[Stored data]
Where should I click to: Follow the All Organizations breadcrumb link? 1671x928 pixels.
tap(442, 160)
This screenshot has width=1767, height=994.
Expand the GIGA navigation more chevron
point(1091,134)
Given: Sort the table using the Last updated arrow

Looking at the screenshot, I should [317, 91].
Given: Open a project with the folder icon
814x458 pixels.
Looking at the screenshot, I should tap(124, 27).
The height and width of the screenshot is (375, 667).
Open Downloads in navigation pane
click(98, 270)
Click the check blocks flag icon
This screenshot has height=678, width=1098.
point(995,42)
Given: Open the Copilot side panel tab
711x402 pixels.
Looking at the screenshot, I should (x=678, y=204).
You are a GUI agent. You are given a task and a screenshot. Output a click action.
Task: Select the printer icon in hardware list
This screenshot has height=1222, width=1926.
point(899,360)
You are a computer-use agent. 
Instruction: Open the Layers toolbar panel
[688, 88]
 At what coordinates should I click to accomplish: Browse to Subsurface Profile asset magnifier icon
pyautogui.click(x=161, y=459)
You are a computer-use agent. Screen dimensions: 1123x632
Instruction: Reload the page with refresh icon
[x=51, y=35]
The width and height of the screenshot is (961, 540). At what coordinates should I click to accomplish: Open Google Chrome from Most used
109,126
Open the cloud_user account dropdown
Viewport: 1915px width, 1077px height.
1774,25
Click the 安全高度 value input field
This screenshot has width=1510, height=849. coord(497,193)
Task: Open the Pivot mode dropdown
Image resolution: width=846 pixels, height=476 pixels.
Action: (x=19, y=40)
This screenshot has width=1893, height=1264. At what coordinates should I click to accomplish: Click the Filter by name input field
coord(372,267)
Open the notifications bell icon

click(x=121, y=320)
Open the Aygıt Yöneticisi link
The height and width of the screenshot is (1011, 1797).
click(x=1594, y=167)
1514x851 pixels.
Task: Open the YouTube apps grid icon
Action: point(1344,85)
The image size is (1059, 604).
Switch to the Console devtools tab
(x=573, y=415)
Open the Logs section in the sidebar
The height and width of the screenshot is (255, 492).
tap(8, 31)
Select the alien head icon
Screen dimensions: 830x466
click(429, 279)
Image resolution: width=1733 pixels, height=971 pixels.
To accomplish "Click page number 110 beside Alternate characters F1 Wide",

### WORK REQUIRED
Lines from the one with "Instruction: Reload the" through the last line above must be printed exactly; no other line is to appear.

### SOLUTION
Instruction: Reload the page with refresh icon
[x=51, y=35]
The width and height of the screenshot is (961, 540). At what coordinates should I click to accomplish: Open Google Chrome from Most used
109,126
Open the cloud_user account dropdown
Viewport: 1915px width, 1077px height.
1774,25
Click the 安全高度 value input field
This screenshot has width=1510, height=849. coord(497,193)
Task: Open the Pivot mode dropdown
Image resolution: width=846 pixels, height=476 pixels.
Action: (x=19, y=40)
This screenshot has width=1893, height=1264. At what coordinates should I click to accomplish: Click the Filter by name input field
coord(372,267)
Open the notifications bell icon

click(x=121, y=320)
Open the Aygıt Yöneticisi link
The height and width of the screenshot is (1011, 1797).
click(x=1594, y=167)
1514x851 pixels.
Task: Open the YouTube apps grid icon
Action: point(1344,85)
The image size is (1059, 604).
Switch to the Console devtools tab
(x=573, y=415)
Open the Logs section in the sidebar
The height and width of the screenshot is (255, 492).
tap(8, 31)
Select the alien head icon
Screen dimensions: 830x466
click(429, 279)
Image resolution: width=1733 pixels, height=971 pixels.
To accomplish "Click page number 110 beside Alternate characters F1 Wide",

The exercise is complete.